[Stored data entries]
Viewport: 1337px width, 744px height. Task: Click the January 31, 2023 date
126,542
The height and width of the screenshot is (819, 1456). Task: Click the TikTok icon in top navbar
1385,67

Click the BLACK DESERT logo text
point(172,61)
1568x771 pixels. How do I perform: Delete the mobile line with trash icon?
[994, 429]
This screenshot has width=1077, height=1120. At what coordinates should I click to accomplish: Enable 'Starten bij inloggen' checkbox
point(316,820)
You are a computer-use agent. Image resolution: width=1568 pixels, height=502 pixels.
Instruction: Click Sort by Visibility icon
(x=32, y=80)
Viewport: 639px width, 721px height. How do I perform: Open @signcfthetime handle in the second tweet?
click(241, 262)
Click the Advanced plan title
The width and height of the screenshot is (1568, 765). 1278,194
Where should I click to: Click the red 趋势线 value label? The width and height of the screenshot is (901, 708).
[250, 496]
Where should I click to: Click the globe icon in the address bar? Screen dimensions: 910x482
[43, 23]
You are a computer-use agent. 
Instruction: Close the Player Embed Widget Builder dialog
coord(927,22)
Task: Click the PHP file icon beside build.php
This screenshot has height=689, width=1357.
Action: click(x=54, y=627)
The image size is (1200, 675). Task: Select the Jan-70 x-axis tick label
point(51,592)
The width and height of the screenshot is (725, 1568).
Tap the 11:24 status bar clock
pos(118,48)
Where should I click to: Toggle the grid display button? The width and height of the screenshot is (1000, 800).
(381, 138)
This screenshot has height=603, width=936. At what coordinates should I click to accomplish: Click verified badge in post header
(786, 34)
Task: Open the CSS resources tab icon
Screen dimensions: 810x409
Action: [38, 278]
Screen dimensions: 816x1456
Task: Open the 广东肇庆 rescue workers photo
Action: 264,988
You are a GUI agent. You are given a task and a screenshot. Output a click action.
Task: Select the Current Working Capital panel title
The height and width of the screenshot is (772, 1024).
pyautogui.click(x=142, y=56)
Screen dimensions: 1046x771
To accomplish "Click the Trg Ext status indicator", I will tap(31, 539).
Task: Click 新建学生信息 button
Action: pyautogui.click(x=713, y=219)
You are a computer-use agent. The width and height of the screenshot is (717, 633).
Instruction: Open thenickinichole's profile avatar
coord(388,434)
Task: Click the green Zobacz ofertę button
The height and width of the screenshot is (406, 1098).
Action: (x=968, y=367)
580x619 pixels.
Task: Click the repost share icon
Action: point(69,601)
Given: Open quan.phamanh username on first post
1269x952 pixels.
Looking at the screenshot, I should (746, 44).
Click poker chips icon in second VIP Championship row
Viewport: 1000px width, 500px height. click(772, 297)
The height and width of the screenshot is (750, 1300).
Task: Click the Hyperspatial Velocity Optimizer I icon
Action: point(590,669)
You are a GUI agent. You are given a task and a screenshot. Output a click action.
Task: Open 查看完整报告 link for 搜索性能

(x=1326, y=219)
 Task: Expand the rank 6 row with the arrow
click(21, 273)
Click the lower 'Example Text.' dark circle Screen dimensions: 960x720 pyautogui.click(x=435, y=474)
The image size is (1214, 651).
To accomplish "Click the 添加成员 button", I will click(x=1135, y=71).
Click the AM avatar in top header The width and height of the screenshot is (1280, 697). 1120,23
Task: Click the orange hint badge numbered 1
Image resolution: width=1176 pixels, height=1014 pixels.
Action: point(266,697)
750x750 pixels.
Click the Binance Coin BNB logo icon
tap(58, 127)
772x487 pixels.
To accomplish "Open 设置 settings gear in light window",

**Problem requirements:** Word for word, every record must be given again.

**Exercise answer:**
Viewport: 1337px width, 744px height. Task: Click the January 31, 2023 date
126,542
The height and width of the screenshot is (819, 1456). Task: Click the TikTok icon in top navbar
1385,67

Click the BLACK DESERT logo text
point(172,61)
1568x771 pixels. How do I perform: Delete the mobile line with trash icon?
[994, 429]
This screenshot has width=1077, height=1120. At what coordinates should I click to accomplish: Enable 'Starten bij inloggen' checkbox
point(316,820)
You are a computer-use agent. Image resolution: width=1568 pixels, height=502 pixels.
Instruction: Click Sort by Visibility icon
(x=32, y=80)
Viewport: 639px width, 721px height. How do I perform: Open @signcfthetime handle in the second tweet?
click(241, 262)
Click the Advanced plan title
The width and height of the screenshot is (1568, 765). 1278,194
Where should I click to: Click the red 趋势线 value label? The width and height of the screenshot is (901, 708).
[250, 496]
Where should I click to: Click the globe icon in the address bar? Screen dimensions: 910x482
[43, 23]
You are a computer-use agent. 
Instruction: Close the Player Embed Widget Builder dialog
coord(927,22)
Task: Click the PHP file icon beside build.php
This screenshot has height=689, width=1357.
Action: click(x=54, y=627)
The image size is (1200, 675). Task: Select the Jan-70 x-axis tick label
point(51,592)
The width and height of the screenshot is (725, 1568).
Tap the 11:24 status bar clock
pos(118,48)
Where should I click to: Toggle the grid display button? The width and height of the screenshot is (1000, 800).
(381, 138)
This screenshot has height=603, width=936. At what coordinates should I click to accomplish: Click verified badge in post header
(786, 34)
Task: Open the CSS resources tab icon
Screen dimensions: 810x409
Action: [38, 278]
Screen dimensions: 816x1456
Task: Open the 广东肇庆 rescue workers photo
Action: 264,988
You are a GUI agent. You are given a task and a screenshot. Output a click action.
Task: Select the Current Working Capital panel title
The height and width of the screenshot is (772, 1024).
pyautogui.click(x=142, y=56)
Screen dimensions: 1046x771
To accomplish "Click the Trg Ext status indicator", I will tap(31, 539).
Task: Click 新建学生信息 button
Action: pyautogui.click(x=713, y=219)
You are a computer-use agent. The width and height of the screenshot is (717, 633).
Instruction: Open thenickinichole's profile avatar
coord(388,434)
Task: Click the green Zobacz ofertę button
The height and width of the screenshot is (406, 1098).
Action: (x=968, y=367)
580x619 pixels.
Task: Click the repost share icon
Action: point(69,601)
Given: Open quan.phamanh username on first post
1269x952 pixels.
Looking at the screenshot, I should (746, 44).
Click poker chips icon in second VIP Championship row
Viewport: 1000px width, 500px height. click(772, 297)
The height and width of the screenshot is (750, 1300).
Task: Click the Hyperspatial Velocity Optimizer I icon
Action: point(590,669)
You are a GUI agent. You are given a task and a screenshot. Output a click action.
Task: Open 查看完整报告 link for 搜索性能

(x=1326, y=219)
 Task: Expand the rank 6 row with the arrow
click(21, 273)
Click the lower 'Example Text.' dark circle Screen dimensions: 960x720 pyautogui.click(x=435, y=474)
The image size is (1214, 651).
To accomplish "Click the 添加成员 button", I will click(x=1135, y=71).
Click the AM avatar in top header The width and height of the screenshot is (1280, 697). 1120,23
Task: Click the orange hint badge numbered 1
Image resolution: width=1176 pixels, height=1014 pixels.
Action: point(266,697)
750x750 pixels.
Click the Binance Coin BNB logo icon
tap(58, 127)
772x487 pixels.
To accomplish "Open 设置 settings gear in light window",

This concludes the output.